[Data for analysis — start]
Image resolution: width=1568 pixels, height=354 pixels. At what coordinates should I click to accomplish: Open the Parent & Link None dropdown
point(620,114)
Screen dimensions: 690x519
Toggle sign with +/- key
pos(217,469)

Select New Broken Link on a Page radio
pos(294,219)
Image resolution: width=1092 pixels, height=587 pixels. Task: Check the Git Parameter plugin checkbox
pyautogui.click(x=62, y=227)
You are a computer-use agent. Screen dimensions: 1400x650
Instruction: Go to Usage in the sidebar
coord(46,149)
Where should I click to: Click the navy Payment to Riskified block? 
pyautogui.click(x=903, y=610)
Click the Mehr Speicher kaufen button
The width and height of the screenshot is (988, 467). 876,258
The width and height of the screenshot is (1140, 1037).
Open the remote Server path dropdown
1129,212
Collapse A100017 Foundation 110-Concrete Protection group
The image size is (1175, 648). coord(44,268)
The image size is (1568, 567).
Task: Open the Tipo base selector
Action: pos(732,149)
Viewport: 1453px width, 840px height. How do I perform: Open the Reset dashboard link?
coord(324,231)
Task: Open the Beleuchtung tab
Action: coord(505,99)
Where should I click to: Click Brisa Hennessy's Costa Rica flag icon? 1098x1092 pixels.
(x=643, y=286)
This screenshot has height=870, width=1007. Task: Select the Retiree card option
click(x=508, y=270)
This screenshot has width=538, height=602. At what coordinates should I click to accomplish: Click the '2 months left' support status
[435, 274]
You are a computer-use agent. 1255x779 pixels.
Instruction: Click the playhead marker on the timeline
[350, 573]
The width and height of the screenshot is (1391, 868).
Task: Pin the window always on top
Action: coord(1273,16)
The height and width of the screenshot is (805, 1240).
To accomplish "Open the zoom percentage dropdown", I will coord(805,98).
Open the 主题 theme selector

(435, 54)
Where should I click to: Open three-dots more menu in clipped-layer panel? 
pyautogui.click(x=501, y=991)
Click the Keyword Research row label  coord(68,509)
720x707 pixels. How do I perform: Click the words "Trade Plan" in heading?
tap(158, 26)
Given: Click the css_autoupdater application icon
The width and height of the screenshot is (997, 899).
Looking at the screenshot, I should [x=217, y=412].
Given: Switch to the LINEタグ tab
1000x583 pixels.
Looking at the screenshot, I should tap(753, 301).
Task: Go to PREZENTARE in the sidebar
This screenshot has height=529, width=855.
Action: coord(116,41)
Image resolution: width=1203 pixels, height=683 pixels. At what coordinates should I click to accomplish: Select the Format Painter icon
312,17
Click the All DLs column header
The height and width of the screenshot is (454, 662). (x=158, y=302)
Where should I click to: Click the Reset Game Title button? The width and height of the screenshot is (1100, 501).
[Data for analysis — finish]
Try it
Would you count the lines in the data that contain "computer" and answer with only the number?

Reply
2